Subject: confusing pf behaviour, block drop still returns messages?
To: None <firstname.lastname@example.org>
From: Nino Dehne <email@example.com>
Date: 04/12/2006 01:57:30
consider the following setup
Internet <-> [pppoe0]gw-ext[sip1] <-> [sip2]gw[vlan1] <-> LAN
pppoe0: public address
a client in LAN: 192.168.1.1
gw-ext utilises a pf(4) ruleset that - among other things - blocks bogon
and RFC1918 networks on pppoe0 in both directions:
set block-policy drop
# don't rewrite to/from <evil>, saves a state entry and gets squashed below
# in filter rules
no nat on $ext_if inet from any to <evil>
no rdr on $ext_if inet from <evil> to any
block in log quick on $ext_if inet from any to <evil>
block in log quick on $ext_if inet from <evil> to any
block return-icmp(13) out log quick on $ext_if inet from any to <evil>
block return-icmp(13) out log quick on $ext_if inet from <evil> to any
The idea is to silently drop everything that originates outside our network
in order to not generate traffic to known invalid/bogus destinations,
but to be so kind and return an error for local networks to aid debugging.

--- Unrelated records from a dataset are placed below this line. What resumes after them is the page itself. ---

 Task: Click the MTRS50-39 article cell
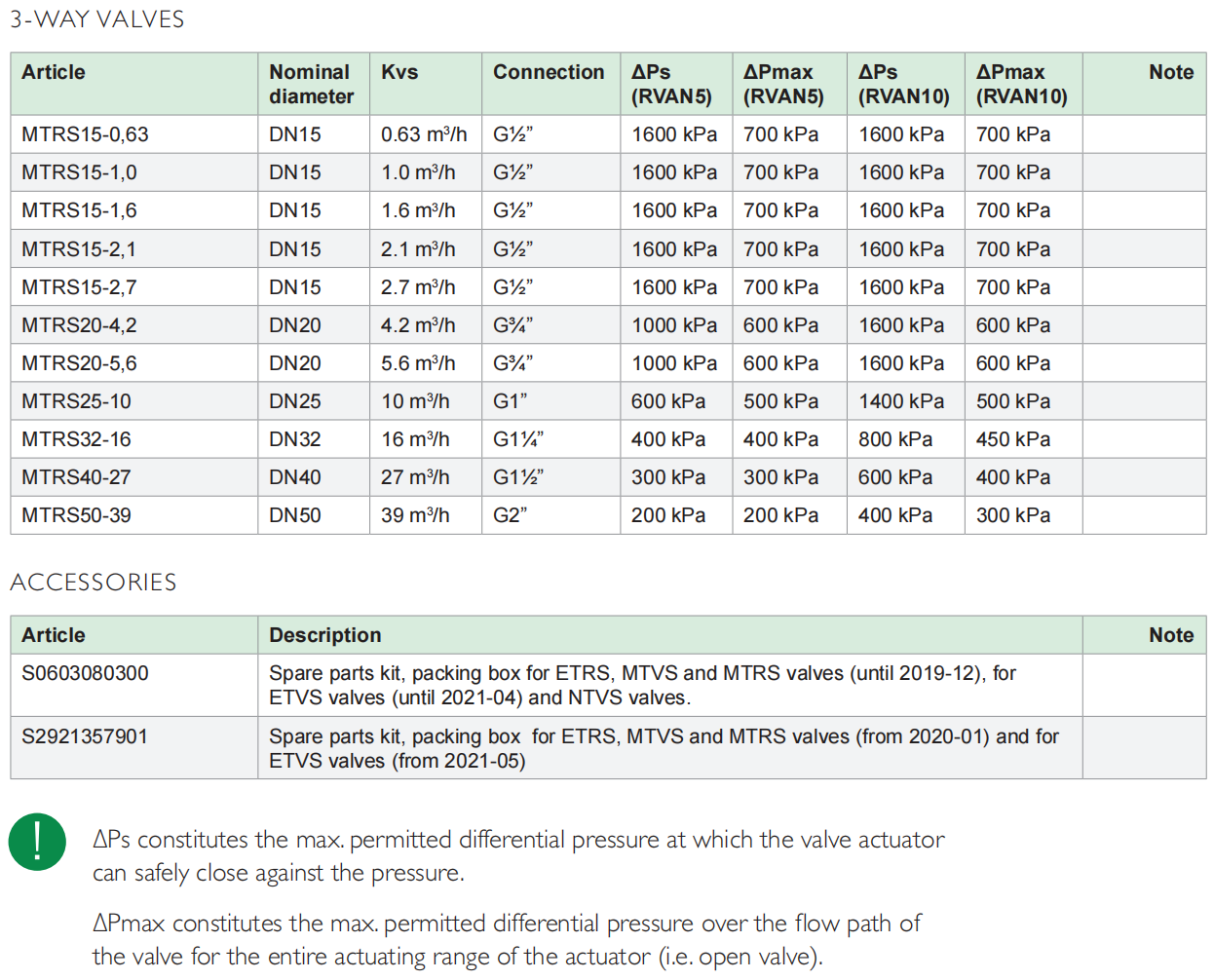pos(76,515)
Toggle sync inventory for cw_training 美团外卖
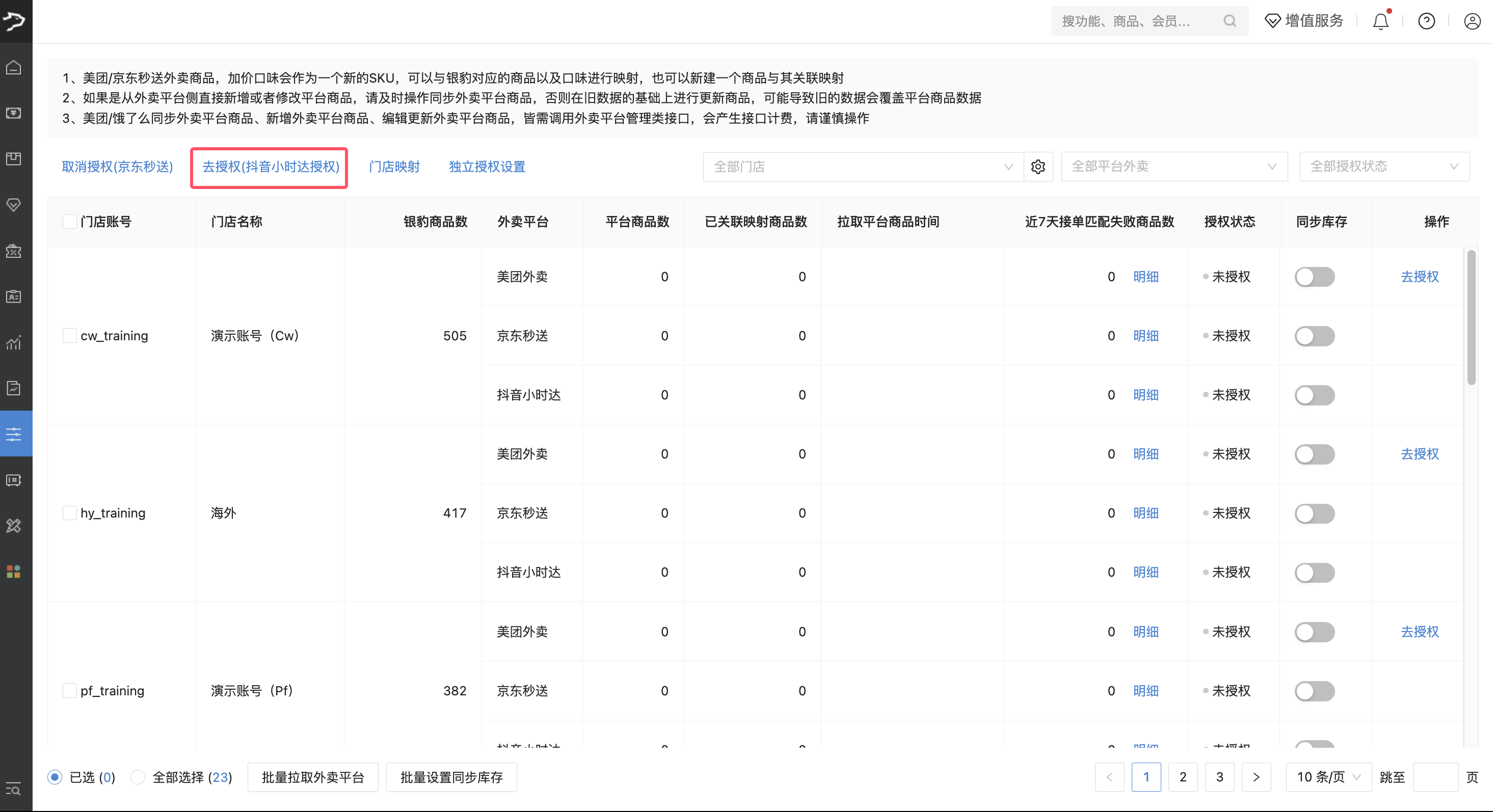 coord(1315,277)
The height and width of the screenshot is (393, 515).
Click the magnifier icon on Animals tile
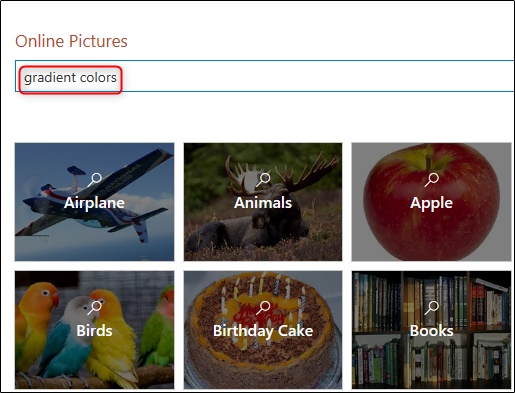(x=263, y=180)
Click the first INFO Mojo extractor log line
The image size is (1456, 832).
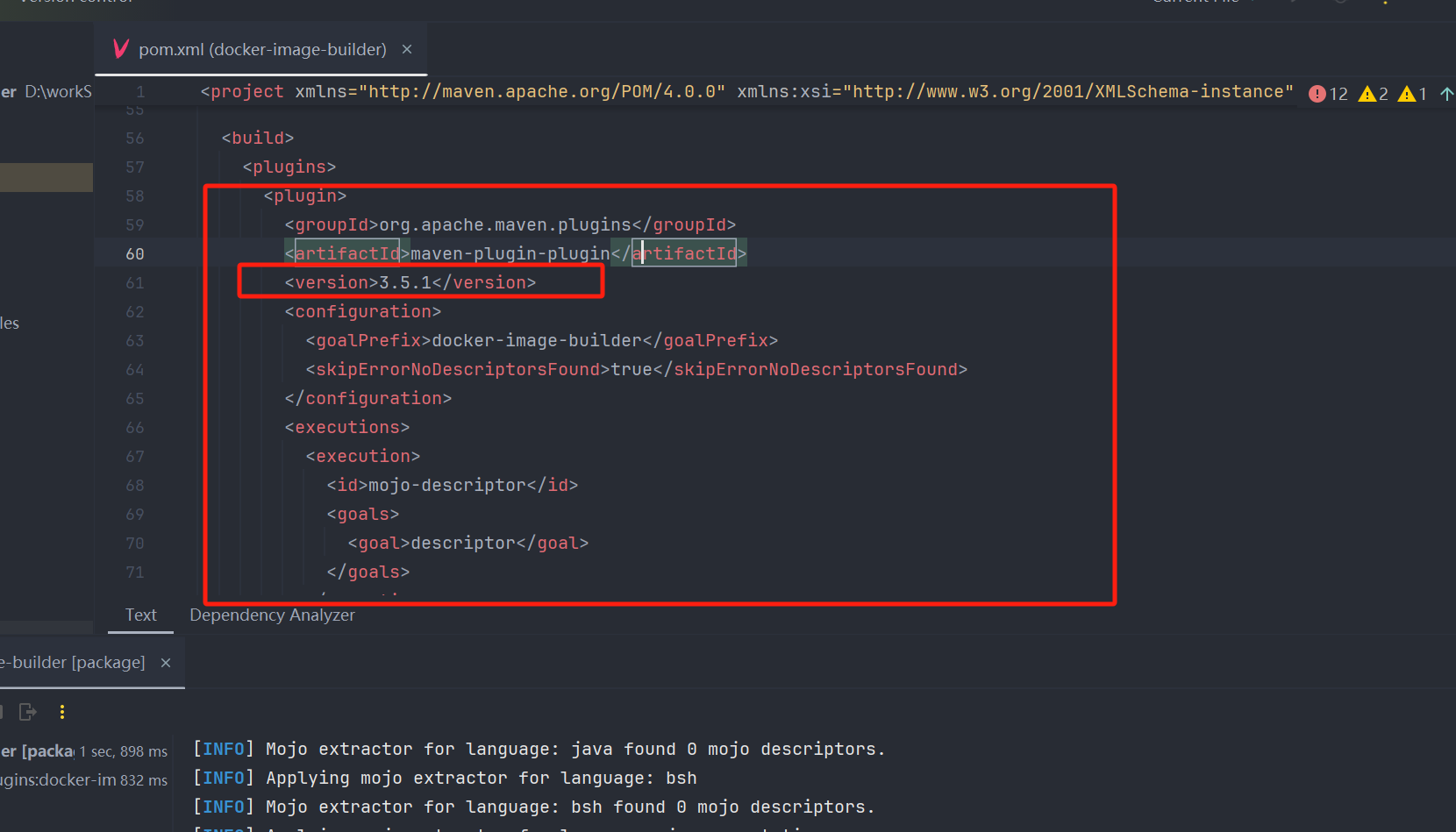click(539, 750)
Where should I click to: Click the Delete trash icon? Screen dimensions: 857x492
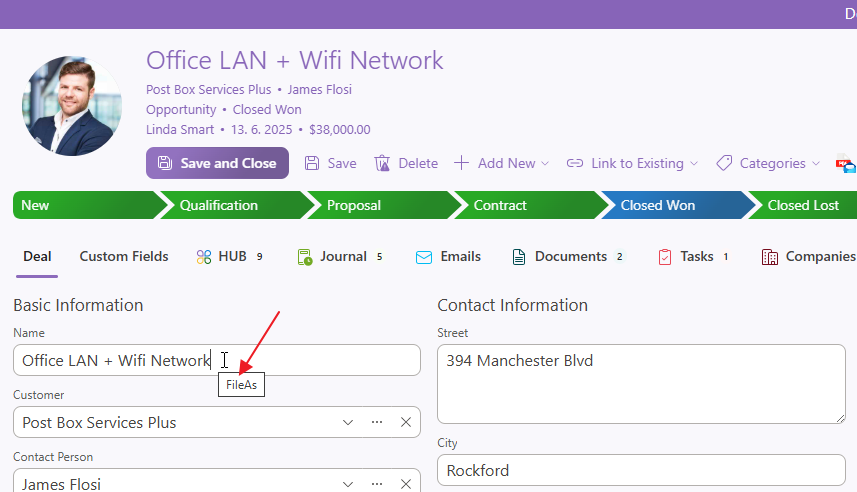tap(382, 163)
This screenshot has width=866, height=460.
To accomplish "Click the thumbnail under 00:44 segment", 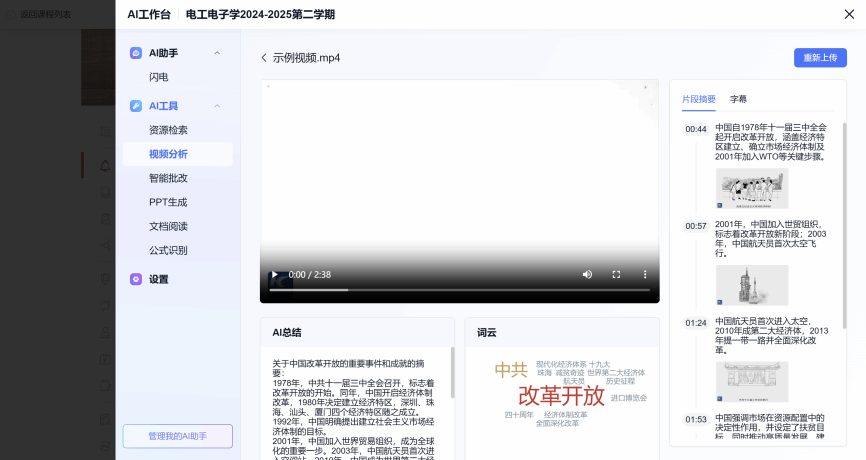I will click(x=752, y=187).
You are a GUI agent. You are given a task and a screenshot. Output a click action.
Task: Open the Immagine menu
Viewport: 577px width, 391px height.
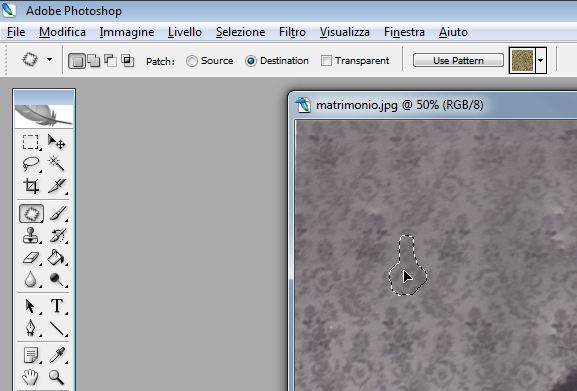point(127,32)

However, when I tcpdump on interface vlan1 on host gw, I see two errors:
01:03:00.296138 IP 192.168.0.254 > 192.168.1.1: icmp 36: host 184.108.40.206 unreachable - admin prohibited filter
01:03:00.296352 IP 192.168.0.254 > 192.168.1.1: icmp 36: host 220.127.116.11 unreachable
The first is expected, the second isn't. The second message even persists
when I remove the return-icmp(13). At that point gw-ext shouldn't emit error
messages because of the default block-policy.
I also noticed that, when I try to ping the host 18.104.22.168 directly from gw-ext
I get a confusing error message:
# ping 22.214.171.124
PING 126.96.36.199 (188.8.131.52): 56 data bytes
ping: sendto: No route to host
This is plain wrong. First, there is a route to that network in the routing
table. Second, I even get that message when I tell pf to silently block and
not return anything.
What is going on here? To me, this is not consistent behaviour at all. How
can I get a nice "admin prohibited" error while shutting up pf about the
normal unreachable which I think shouldn't be there in the first place?